◆ **Instruction 1**
Answer these questions about the film excerpt:
(a) How many times has Laurie been divorced?
(b) What does the son tell his father he wants to continue?
(c) Whose former student is Dr. Sartain?

◆ **Text excerpt**
· · · · · · ·
As the story unfolds, the viewer learns what happened to Laurie since her first encounter with Michael. She lost custody of her daughter, and, during the present events of the film, has a difficult time maintaining a relationship with her granddaughter. Her scars are both deep and lasting, reverberating for decades. Additionally, people view her as a wingnut, especially since she became a survivalist. While interviewed by two British podcasters who label themselves “investigative journalists,” Laurie questions why they’re willing to humanize Michael, despite the fact he killed her friends, but view her as a “basket case” because she’s been twice divorced.

The film makes a broader critique of masculinity. Two of the earliest deaths are that of a father and son. The son tells his father that he wants to continue dance lessons. The father, a hunter, scoffs. When they encounter the crashed transport bus that was carrying Michael, the father, eager to grab a gun and investigate, winds up dead. The son, who initially broke from a traditional masculine role by expressing his interest in dance over hunting, ultimately follows in the father’s footsteps by exploring the scene and arming himself with a rifle. Of course, this does not end well. It’s one of the most brutal deaths in the film and one of the most haunting set pieces.

One character who tries to fill a traditionally masculine role, Ray (Toby Huss), husband of Laurie Strode’s daughter, Karen (Judy Greer), is the biggest comic relief and essentially impotent. When we’re first introduced to him, he is slathering mouse traps with peanut butter, tending to a rodent problem, a task usually assigned to the male. However, he fails to do this well and ends up getting peanut butter all over his pants, his crotch area specifically. Later, when Laurie warns Karen to prepare for Michael’s arrival, Ray shouts that it is his house and his to defend, if need be. However, both Karen and Laurie ignore him and talk over him. Laurie arms him with a gun far smaller than the rifles she possesses and urges Karen to use.

The rest of the men in the film are generally ineffective against Michael’s wrath. There is no Dr. Loomis-type character to save anyone, and unlike the original film, Laurie doesn’t need his assistance to defeat the boogeyman. Michael’s latest doctor, Dr. Sartain (Haluk Bilginer), a former student of Loomis, is morally ambiguous, to say the least, and has some weird fascination with Myers, an urge to understand his power and what it’s like to murder. Unlike Loomis, he doesn’t believe that Myers is pure evil, a force beyond reason. Even the police officers are generally helpless against Myers. Though females are killed in the film, a majority of the kills happen to men. The camera lingers on their brutalized bodies, a reversal from the early tropes identified by Clover.
· · · · · · ·
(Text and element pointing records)
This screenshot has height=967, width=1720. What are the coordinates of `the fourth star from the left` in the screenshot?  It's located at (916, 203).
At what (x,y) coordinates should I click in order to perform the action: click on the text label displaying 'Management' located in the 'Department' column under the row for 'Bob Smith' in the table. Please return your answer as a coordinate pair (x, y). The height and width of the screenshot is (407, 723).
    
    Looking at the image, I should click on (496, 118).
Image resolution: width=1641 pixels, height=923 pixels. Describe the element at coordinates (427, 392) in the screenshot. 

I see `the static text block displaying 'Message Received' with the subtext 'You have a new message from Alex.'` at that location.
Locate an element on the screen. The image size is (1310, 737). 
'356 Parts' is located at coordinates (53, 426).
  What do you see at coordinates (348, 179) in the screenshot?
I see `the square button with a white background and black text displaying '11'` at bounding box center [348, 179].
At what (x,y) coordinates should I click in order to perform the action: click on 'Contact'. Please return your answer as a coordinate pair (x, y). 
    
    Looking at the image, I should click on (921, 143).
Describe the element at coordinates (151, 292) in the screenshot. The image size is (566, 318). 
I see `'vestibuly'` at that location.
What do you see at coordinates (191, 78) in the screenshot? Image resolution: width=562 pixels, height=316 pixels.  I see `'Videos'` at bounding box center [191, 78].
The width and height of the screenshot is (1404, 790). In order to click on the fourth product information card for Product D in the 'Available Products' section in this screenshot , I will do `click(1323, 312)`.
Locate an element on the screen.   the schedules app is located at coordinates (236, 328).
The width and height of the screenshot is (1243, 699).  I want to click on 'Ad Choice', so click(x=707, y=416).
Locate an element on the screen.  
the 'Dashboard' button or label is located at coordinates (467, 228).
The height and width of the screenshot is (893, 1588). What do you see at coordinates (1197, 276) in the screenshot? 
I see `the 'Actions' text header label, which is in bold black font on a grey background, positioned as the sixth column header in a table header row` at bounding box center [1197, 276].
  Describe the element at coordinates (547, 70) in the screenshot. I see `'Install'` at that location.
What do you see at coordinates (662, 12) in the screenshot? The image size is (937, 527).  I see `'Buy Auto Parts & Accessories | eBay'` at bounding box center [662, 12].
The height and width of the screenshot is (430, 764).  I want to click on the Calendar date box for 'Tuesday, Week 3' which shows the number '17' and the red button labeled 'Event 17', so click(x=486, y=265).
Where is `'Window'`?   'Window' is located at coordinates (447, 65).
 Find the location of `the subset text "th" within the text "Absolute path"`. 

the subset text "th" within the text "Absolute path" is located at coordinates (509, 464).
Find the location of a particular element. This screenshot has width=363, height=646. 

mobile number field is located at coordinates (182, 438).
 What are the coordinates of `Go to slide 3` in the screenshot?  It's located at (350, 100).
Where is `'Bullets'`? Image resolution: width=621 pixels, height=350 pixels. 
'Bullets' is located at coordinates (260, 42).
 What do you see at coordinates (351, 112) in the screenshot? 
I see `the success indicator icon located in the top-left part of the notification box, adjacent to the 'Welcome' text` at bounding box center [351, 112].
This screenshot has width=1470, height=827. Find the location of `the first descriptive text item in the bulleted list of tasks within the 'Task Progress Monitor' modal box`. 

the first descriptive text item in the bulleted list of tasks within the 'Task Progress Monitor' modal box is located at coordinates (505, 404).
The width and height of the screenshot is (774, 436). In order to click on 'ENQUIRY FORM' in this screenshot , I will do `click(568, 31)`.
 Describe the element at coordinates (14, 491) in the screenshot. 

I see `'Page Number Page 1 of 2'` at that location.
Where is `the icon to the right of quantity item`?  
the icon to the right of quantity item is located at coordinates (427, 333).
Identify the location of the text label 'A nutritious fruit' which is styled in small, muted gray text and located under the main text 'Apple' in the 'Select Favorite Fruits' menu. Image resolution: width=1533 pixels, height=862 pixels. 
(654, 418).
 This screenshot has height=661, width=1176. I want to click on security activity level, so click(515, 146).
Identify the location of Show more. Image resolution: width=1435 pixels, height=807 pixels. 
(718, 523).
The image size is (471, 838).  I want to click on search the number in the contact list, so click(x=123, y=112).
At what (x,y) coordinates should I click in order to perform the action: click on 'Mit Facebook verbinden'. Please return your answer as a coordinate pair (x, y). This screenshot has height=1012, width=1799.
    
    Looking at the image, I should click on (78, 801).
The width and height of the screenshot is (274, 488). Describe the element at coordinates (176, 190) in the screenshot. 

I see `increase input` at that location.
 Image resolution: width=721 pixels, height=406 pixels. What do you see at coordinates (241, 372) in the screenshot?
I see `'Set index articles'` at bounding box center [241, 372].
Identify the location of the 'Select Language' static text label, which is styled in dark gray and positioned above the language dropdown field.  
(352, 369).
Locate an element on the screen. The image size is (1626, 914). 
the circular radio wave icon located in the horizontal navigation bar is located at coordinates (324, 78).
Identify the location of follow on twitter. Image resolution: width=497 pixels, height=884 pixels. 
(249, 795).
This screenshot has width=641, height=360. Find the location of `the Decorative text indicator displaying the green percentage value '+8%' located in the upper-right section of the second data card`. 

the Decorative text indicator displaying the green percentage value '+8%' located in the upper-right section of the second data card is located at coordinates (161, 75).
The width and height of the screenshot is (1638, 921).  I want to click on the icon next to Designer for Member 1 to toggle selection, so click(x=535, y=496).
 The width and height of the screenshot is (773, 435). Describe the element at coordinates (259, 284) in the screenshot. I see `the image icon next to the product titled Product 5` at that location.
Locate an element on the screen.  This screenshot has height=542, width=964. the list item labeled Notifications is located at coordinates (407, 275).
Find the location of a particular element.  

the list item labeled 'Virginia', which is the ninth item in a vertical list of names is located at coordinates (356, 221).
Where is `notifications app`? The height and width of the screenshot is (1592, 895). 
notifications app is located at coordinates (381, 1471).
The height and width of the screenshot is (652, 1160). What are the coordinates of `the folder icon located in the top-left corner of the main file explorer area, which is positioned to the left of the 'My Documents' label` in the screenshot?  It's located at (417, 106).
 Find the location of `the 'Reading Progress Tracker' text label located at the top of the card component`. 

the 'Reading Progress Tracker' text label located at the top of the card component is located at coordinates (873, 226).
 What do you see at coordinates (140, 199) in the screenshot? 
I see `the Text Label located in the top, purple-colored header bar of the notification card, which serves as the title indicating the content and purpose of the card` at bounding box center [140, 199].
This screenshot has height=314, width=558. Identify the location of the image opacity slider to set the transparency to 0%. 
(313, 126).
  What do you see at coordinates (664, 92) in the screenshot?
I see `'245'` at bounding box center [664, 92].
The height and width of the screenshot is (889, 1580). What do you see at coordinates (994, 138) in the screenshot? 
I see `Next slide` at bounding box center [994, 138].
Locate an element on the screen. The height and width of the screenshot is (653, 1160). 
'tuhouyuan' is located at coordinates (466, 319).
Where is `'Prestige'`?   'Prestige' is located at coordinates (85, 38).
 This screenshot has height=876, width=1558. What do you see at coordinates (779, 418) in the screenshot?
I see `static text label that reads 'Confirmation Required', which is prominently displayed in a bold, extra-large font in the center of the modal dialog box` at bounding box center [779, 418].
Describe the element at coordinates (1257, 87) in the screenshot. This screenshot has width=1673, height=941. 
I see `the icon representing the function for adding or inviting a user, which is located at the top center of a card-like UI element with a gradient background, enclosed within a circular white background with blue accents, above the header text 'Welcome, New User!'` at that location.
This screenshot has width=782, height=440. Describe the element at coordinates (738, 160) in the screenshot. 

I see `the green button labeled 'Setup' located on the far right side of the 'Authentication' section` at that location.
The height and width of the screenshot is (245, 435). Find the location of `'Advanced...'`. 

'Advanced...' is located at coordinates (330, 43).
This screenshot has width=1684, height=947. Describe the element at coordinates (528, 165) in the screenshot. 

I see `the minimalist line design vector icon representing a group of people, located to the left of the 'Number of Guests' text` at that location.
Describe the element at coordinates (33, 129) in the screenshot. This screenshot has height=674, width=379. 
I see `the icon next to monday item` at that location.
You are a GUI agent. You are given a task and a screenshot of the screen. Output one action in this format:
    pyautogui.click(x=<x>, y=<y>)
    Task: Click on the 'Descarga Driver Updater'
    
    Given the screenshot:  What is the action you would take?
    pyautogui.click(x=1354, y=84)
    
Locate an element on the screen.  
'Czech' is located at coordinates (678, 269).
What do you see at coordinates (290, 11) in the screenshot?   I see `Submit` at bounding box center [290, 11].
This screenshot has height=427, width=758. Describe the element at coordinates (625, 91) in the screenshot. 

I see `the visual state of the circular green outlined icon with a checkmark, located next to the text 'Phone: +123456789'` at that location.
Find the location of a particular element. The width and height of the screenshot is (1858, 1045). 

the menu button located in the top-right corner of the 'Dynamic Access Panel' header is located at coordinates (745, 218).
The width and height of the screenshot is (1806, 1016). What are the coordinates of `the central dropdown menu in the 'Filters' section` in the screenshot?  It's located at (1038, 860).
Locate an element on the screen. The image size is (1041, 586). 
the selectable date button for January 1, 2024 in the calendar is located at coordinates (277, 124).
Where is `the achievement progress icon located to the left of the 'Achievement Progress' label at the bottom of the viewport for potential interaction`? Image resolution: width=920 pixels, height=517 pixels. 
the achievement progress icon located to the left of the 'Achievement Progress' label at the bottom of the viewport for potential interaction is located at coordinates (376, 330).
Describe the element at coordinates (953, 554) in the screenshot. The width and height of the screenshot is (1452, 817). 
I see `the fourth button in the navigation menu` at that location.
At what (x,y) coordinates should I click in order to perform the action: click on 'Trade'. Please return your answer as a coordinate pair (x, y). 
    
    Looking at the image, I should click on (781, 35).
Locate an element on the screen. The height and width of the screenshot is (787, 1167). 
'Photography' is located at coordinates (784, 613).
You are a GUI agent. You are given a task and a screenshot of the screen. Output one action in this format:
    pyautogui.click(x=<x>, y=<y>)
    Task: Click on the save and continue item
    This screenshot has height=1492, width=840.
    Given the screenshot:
· · · · · · ·
◆ **Instruction 2**
Recast the records as a numbered list, starting with the line that contains "The height and width of the screenshot is (245, 435)." and going on through the line that contains "coordinates (678, 269).". Leave out blank lines.

◆ **Exercise result 1**
(a) Twice.
(b) Dance lessons.
(c) Loomis's.

◆ **Exercise result 2**
1. The height and width of the screenshot is (245, 435). Find the location of `'Advanced...'`. 
2. 'Advanced...' is located at coordinates (330, 43).
3. This screenshot has width=1684, height=947. Describe the element at coordinates (528, 165) in the screenshot. 
4. I see `the minimalist line design vector icon representing a group of people, located to the left of the 'Number of Guests' text` at that location.
5. Describe the element at coordinates (33, 129) in the screenshot. This screenshot has height=674, width=379. 
6. I see `the icon next to monday item` at that location.
7. You are a GUI agent. You are given a task and a screenshot of the screen. Output one action in this format:
8.     pyautogui.click(x=<x>, y=<y>)
9.     Task: Click on the 'Descarga Driver Updater'
10.     Given the screenshot:  What is the action you would take?
11.     pyautogui.click(x=1354, y=84)
12. Locate an element on the screen.  
13. 'Czech' is located at coordinates (678, 269).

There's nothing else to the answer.